§ **About this task**: Output verbatim the line with "Open the Categories ellipsis picker" together with every line beneath it, ending at the last line of the entries.

§ **Dataset extract**:
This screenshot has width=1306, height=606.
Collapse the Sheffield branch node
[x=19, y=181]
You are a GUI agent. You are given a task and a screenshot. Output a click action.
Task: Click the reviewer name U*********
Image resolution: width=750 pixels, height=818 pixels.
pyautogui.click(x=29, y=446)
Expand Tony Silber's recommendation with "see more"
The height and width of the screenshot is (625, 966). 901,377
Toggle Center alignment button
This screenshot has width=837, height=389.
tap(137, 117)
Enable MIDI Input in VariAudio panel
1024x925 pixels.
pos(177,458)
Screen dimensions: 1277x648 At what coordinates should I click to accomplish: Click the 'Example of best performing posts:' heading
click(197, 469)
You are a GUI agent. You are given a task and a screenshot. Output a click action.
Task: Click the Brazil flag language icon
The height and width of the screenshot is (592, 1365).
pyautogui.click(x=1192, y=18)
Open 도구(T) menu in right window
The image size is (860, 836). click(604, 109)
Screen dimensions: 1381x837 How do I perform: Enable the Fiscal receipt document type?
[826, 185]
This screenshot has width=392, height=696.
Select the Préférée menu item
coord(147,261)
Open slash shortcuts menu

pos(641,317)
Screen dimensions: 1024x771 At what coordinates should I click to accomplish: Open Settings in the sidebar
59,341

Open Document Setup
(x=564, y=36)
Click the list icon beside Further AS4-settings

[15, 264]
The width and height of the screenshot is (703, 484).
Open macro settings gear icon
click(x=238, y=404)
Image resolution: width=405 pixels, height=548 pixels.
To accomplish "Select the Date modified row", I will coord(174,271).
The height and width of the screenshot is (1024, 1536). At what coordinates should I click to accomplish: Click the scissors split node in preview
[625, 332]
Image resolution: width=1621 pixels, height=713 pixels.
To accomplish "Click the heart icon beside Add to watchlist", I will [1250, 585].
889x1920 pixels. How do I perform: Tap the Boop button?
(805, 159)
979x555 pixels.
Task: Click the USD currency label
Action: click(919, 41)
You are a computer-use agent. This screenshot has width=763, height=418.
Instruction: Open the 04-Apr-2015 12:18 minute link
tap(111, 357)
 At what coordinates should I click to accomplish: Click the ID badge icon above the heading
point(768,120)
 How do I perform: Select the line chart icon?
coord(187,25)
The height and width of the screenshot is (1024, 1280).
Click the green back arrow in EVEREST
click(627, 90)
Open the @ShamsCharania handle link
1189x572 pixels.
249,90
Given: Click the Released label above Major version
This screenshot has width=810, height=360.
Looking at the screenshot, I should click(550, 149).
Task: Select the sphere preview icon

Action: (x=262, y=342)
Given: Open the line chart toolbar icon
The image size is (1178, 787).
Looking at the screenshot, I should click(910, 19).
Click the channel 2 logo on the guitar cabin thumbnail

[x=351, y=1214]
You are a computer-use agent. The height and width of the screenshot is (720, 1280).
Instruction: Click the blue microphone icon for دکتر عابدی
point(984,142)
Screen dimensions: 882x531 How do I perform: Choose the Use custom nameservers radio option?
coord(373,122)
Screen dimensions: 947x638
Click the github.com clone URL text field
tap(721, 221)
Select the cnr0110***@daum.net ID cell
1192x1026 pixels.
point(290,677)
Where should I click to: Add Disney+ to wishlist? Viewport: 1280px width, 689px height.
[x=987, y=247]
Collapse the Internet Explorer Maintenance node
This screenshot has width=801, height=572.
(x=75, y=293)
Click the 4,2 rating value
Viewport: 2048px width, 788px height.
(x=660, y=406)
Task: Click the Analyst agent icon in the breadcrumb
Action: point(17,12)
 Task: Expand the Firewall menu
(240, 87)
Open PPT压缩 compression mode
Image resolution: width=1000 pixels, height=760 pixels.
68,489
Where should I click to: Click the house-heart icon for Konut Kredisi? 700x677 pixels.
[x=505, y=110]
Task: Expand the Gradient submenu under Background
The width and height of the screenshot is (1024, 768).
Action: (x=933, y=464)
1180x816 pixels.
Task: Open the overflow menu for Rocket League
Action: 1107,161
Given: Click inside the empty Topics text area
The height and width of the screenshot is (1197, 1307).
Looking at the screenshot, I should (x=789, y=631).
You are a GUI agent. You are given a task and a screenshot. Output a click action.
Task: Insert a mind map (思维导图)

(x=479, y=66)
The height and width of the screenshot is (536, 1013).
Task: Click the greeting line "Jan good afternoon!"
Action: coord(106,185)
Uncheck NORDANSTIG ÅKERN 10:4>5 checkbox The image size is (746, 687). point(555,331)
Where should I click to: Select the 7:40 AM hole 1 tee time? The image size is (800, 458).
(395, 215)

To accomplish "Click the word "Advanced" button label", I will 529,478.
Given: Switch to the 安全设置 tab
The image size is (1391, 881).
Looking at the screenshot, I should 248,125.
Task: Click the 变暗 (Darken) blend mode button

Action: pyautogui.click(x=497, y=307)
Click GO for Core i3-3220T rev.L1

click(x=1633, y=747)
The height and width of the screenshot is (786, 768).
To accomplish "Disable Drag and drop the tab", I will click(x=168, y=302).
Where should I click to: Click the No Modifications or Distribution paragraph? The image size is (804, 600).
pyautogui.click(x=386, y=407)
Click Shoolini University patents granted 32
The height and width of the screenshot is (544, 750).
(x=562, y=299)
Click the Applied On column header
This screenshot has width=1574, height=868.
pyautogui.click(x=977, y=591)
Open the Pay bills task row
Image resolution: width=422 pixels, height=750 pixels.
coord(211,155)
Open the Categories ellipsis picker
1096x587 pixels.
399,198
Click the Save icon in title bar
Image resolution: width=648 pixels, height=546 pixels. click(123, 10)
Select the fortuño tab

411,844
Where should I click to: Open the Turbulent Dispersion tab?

§ **Solved problem**:
Open the Categories ellipsis picker
1096x587 pixels.
399,198
Click the Save icon in title bar
Image resolution: width=648 pixels, height=546 pixels. click(123, 10)
Select the fortuño tab

411,844
Where should I click to: Open the Turbulent Dispersion tab?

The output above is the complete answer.